At least 200 nurse practitioners, physician assistants and other clinicians went on strike Thursday against Essentia Health, which is refusing to acknowledge their status as unionized members of the Minnesota Nurses Association.
The unusual walkout involves clinicians providing primary and urgent care at 70 Essentia locations across Minnesota, participating in surgeries and rounding on patients in hospitals. Essentia leaders responded by rescheduling some patient visits to different clinics, moving some surgeries from outpatient sites to hospitals and temporarily closing four small-town clinics that are staffed by one provider per day.
“We are doing everything we can to ensure the patients are getting the care that they need in the time that they need it,” said Christie Erickson, director of the nurse practitioners and physician assistants in Essentia’s northeast Minnesota region.
The stalemate is different from the one that prompted about 300 nurses from Essentia clinics to go on strike earlier this week after negotiations failed to reach a first contract.
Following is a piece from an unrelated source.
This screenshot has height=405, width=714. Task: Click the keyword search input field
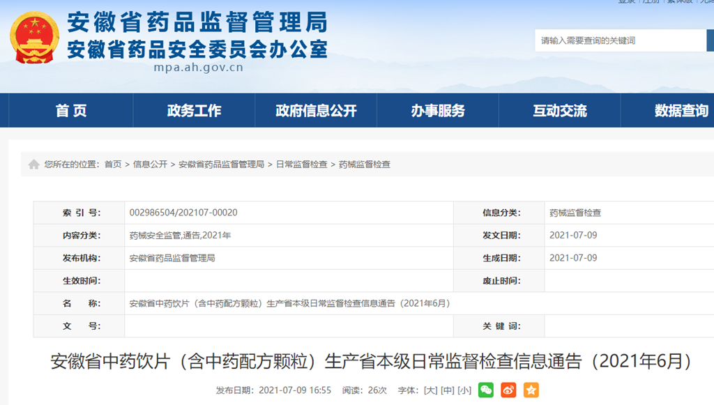click(x=621, y=40)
Essentia hasn’t even started negotiations with the clinicians, who voted in November 2023 to seek union representation.
The lack of recognition frustrated union members such as Jenna Coldwell, an Essentia physician assistant who serves as a hospitalist. Providers are getting stretched by longer hours and higher patient loads, she said during a news conference from a strike site in Virginia, Minn. She accused Essentia leaders of responding with “shrugs and empty promises” that have prompted some colleagues to leave.
“Our resilience and ability to continue to provide high-quality care for our patients is threatened because we are exhausted to the point of neglecting ourselves and our families,” she said.
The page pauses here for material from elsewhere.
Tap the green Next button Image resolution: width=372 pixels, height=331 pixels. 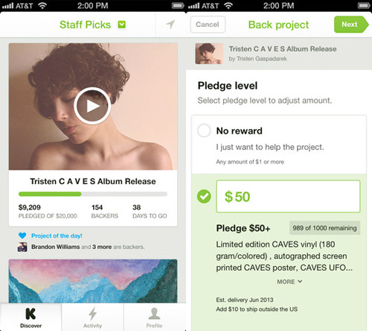pos(351,25)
The union was initially accepted by the National Labor Relations Board, but Essentia has appealed that decision, arguing that the group of roughly 400 clinicians is too diffuse in their geography and specialties to be part of the same bargaining unit. The group also includes nurse midwives and clinical nurse specialists.
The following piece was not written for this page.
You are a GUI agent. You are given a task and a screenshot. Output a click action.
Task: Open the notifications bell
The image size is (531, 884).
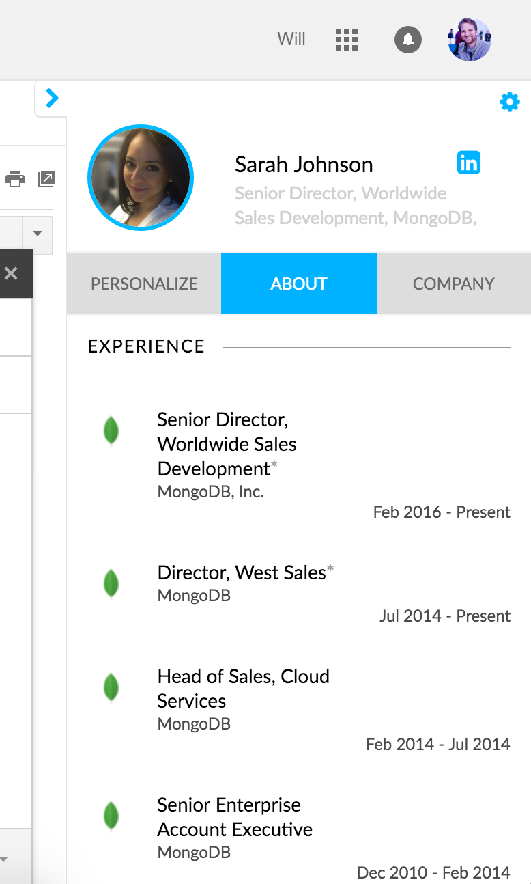tap(408, 40)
The clinicians provide roughly half of the care to patients in Essentia’s northeast region clinics, which range from International Falls to Hinckley, and 90% of Essentia’s urgent care. Vicki Brady, a Duluth nurse practitioner, accused Essentia of forcing the practitioners into the walkout and argued that the health system should be less concerned about challenging the union and more concerned about the burnout and problems among its clinicians.